Work to be completed → Each line below needs to be restated word for word.

Supplied entries →
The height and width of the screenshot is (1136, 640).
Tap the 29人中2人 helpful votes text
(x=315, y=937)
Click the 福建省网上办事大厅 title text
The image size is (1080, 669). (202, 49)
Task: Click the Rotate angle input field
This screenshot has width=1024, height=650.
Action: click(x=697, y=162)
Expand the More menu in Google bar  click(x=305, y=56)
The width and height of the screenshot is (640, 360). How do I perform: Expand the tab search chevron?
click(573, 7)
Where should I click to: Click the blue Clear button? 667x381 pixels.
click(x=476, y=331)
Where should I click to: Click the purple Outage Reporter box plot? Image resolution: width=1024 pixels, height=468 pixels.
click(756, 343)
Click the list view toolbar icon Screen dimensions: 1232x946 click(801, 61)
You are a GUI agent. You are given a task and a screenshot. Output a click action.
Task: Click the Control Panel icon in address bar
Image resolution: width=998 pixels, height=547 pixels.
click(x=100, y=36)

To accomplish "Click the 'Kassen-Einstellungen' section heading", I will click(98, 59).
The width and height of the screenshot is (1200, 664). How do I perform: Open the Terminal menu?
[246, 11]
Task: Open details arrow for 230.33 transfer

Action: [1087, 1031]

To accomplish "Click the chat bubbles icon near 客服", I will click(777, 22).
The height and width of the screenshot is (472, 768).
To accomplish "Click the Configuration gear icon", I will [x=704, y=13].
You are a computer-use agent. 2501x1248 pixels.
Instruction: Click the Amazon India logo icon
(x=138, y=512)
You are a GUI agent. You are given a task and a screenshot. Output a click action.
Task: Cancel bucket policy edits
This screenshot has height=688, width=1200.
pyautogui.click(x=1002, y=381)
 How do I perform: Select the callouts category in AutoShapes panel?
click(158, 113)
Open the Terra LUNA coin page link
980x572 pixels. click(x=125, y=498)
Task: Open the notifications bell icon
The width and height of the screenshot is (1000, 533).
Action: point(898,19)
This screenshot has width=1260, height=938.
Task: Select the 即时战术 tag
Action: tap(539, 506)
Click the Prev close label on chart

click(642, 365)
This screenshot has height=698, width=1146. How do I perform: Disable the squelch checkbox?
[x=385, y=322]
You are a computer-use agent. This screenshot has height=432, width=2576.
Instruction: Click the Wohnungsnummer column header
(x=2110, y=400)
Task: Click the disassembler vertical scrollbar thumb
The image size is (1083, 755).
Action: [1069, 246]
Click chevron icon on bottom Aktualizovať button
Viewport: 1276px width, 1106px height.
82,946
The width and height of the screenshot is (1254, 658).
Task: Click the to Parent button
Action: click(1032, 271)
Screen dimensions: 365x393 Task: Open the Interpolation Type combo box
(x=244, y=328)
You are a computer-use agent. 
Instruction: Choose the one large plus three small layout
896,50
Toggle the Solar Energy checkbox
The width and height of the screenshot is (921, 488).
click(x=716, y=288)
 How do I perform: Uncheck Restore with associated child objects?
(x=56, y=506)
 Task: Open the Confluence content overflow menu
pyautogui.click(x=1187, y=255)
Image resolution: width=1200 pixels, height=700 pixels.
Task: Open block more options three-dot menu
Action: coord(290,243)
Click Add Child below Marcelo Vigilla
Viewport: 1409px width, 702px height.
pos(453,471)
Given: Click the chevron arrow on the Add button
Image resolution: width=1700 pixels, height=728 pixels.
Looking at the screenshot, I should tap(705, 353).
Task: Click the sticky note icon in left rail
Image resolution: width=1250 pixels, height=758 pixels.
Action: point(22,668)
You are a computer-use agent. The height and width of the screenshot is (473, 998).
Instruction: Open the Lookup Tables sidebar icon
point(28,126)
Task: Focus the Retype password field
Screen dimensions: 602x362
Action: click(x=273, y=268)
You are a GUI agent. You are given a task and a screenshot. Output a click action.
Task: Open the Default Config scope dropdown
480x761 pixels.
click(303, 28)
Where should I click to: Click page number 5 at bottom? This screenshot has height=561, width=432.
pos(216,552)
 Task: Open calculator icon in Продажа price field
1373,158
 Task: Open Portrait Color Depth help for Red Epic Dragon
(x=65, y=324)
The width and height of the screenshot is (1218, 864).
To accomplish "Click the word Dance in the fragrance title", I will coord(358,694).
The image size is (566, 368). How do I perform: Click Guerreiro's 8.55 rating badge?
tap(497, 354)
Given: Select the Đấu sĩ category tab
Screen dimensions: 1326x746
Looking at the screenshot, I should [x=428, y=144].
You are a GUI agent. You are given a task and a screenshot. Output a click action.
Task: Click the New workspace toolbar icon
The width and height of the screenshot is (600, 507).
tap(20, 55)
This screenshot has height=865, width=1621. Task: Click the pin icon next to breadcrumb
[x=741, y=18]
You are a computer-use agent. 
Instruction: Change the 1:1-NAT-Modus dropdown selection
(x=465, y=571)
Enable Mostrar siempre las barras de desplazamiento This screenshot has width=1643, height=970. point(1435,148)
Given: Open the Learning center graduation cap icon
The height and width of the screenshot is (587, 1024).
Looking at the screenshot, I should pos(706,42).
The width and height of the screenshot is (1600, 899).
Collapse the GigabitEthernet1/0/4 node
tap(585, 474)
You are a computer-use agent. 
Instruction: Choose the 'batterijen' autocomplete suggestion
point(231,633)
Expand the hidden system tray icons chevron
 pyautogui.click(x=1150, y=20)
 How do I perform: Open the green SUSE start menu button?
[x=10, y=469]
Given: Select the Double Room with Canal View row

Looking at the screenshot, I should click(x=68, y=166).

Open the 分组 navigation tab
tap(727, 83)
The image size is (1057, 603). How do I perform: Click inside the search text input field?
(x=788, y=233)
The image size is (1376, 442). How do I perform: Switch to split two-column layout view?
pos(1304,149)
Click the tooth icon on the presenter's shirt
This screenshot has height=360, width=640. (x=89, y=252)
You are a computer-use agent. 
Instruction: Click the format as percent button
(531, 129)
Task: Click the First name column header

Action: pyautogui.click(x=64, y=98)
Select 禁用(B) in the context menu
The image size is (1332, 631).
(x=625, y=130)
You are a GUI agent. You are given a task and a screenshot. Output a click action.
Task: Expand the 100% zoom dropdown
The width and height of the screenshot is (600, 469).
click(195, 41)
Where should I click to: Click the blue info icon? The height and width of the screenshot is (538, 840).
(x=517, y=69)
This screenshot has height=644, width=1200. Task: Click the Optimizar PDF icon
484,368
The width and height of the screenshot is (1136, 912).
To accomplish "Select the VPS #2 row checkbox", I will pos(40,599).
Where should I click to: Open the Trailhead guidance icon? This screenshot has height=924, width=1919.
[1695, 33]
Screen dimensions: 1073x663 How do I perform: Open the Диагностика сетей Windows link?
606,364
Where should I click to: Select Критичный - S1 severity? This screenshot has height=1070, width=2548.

Answer for the task →
The height and width of the screenshot is (1136, 640).
Tap the 29人中2人 helpful votes text
(x=315, y=937)
Click the 福建省网上办事大厅 title text
The image size is (1080, 669). (202, 49)
Task: Click the Rotate angle input field
This screenshot has width=1024, height=650.
Action: click(x=697, y=162)
Expand the More menu in Google bar  click(x=305, y=56)
The width and height of the screenshot is (640, 360). How do I perform: Expand the tab search chevron?
click(573, 7)
Where should I click to: Click the blue Clear button? 667x381 pixels.
click(x=476, y=331)
Where should I click to: Click the purple Outage Reporter box plot? Image resolution: width=1024 pixels, height=468 pixels.
click(756, 343)
Click the list view toolbar icon Screen dimensions: 1232x946 click(801, 61)
You are a GUI agent. You are given a task and a screenshot. Output a click action.
Task: Click the Control Panel icon in address bar
Image resolution: width=998 pixels, height=547 pixels.
click(x=100, y=36)

To accomplish "Click the 'Kassen-Einstellungen' section heading", I will click(98, 59).
The width and height of the screenshot is (1200, 664). How do I perform: Open the Terminal menu?
[246, 11]
Task: Open details arrow for 230.33 transfer

Action: [1087, 1031]

To accomplish "Click the chat bubbles icon near 客服", I will click(777, 22).
The height and width of the screenshot is (472, 768).
To accomplish "Click the Configuration gear icon", I will [x=704, y=13].
You are a computer-use agent. 2501x1248 pixels.
Instruction: Click the Amazon India logo icon
(x=138, y=512)
You are a GUI agent. You are given a task and a screenshot. Output a click action.
Task: Cancel bucket policy edits
This screenshot has height=688, width=1200.
pyautogui.click(x=1002, y=381)
 How do I perform: Select the callouts category in AutoShapes panel?
click(158, 113)
Open the Terra LUNA coin page link
980x572 pixels. click(x=125, y=498)
Task: Open the notifications bell icon
The width and height of the screenshot is (1000, 533).
Action: point(898,19)
This screenshot has width=1260, height=938.
Task: Select the 即时战术 tag
Action: tap(539, 506)
Click the Prev close label on chart

click(642, 365)
This screenshot has height=698, width=1146. How do I perform: Disable the squelch checkbox?
[x=385, y=322]
You are a computer-use agent. This screenshot has height=432, width=2576.
Instruction: Click the Wohnungsnummer column header
(x=2110, y=400)
Task: Click the disassembler vertical scrollbar thumb
The image size is (1083, 755).
Action: [1069, 246]
Click chevron icon on bottom Aktualizovať button
Viewport: 1276px width, 1106px height.
82,946
The width and height of the screenshot is (1254, 658).
Task: Click the to Parent button
Action: click(1032, 271)
Screen dimensions: 365x393 Task: Open the Interpolation Type combo box
(x=244, y=328)
You are a computer-use agent. 
Instruction: Choose the one large plus three small layout
896,50
Toggle the Solar Energy checkbox
The width and height of the screenshot is (921, 488).
click(x=716, y=288)
 How do I perform: Uncheck Restore with associated child objects?
(x=56, y=506)
 Task: Open the Confluence content overflow menu
pyautogui.click(x=1187, y=255)
Image resolution: width=1200 pixels, height=700 pixels.
Task: Open block more options three-dot menu
Action: coord(290,243)
Click Add Child below Marcelo Vigilla
Viewport: 1409px width, 702px height.
pos(453,471)
Given: Click the chevron arrow on the Add button
Image resolution: width=1700 pixels, height=728 pixels.
Looking at the screenshot, I should tap(705, 353).
Task: Click the sticky note icon in left rail
Image resolution: width=1250 pixels, height=758 pixels.
Action: point(22,668)
You are a computer-use agent. The height and width of the screenshot is (473, 998).
Instruction: Open the Lookup Tables sidebar icon
point(28,126)
Task: Focus the Retype password field
Screen dimensions: 602x362
Action: click(x=273, y=268)
You are a GUI agent. You are given a task and a screenshot. Output a click action.
Task: Open the Default Config scope dropdown
480x761 pixels.
click(303, 28)
Where should I click to: Click page number 5 at bottom? This screenshot has height=561, width=432.
pos(216,552)
 Task: Open calculator icon in Продажа price field
1373,158
 Task: Open Portrait Color Depth help for Red Epic Dragon
(x=65, y=324)
The width and height of the screenshot is (1218, 864).
To accomplish "Click the word Dance in the fragrance title", I will coord(358,694).
The image size is (566, 368). How do I perform: Click Guerreiro's 8.55 rating badge?
tap(497, 354)
Given: Select the Đấu sĩ category tab
Screen dimensions: 1326x746
Looking at the screenshot, I should [x=428, y=144].
You are a GUI agent. You are given a task and a screenshot. Output a click action.
Task: Click the New workspace toolbar icon
The width and height of the screenshot is (600, 507).
tap(20, 55)
This screenshot has height=865, width=1621. Task: Click the pin icon next to breadcrumb
[x=741, y=18]
You are a computer-use agent. 
Instruction: Change the 1:1-NAT-Modus dropdown selection
(x=465, y=571)
Enable Mostrar siempre las barras de desplazamiento This screenshot has width=1643, height=970. point(1435,148)
Given: Open the Learning center graduation cap icon
The height and width of the screenshot is (587, 1024).
Looking at the screenshot, I should pos(706,42).
The width and height of the screenshot is (1600, 899).
Collapse the GigabitEthernet1/0/4 node
tap(585, 474)
You are a computer-use agent. 
Instruction: Choose the 'batterijen' autocomplete suggestion
point(231,633)
Expand the hidden system tray icons chevron
 pyautogui.click(x=1150, y=20)
 How do I perform: Open the green SUSE start menu button?
[x=10, y=469]
Given: Select the Double Room with Canal View row

Looking at the screenshot, I should click(x=68, y=166).

Open the 分组 navigation tab
tap(727, 83)
The image size is (1057, 603). How do I perform: Click inside the search text input field?
(x=788, y=233)
The image size is (1376, 442). How do I perform: Switch to split two-column layout view?
pos(1304,149)
Click the tooth icon on the presenter's shirt
This screenshot has height=360, width=640. (x=89, y=252)
You are a computer-use agent. 
Instruction: Click the format as percent button
(531, 129)
Task: Click the First name column header

Action: pyautogui.click(x=64, y=98)
Select 禁用(B) in the context menu
The image size is (1332, 631).
(x=625, y=130)
You are a GUI agent. You are given a task and a screenshot. Output a click action.
Task: Expand the 100% zoom dropdown
The width and height of the screenshot is (600, 469).
click(195, 41)
Where should I click to: Click the blue info icon? The height and width of the screenshot is (538, 840).
(x=517, y=69)
This screenshot has height=644, width=1200. Task: Click the Optimizar PDF icon
484,368
The width and height of the screenshot is (1136, 912).
To accomplish "Select the VPS #2 row checkbox", I will pos(40,599).
Where should I click to: Open the Trailhead guidance icon? This screenshot has height=924, width=1919.
[1695, 33]
Screen dimensions: 1073x663 How do I perform: Open the Диагностика сетей Windows link?
606,364
Where should I click to: Select Критичный - S1 severity? This screenshot has height=1070, width=2548.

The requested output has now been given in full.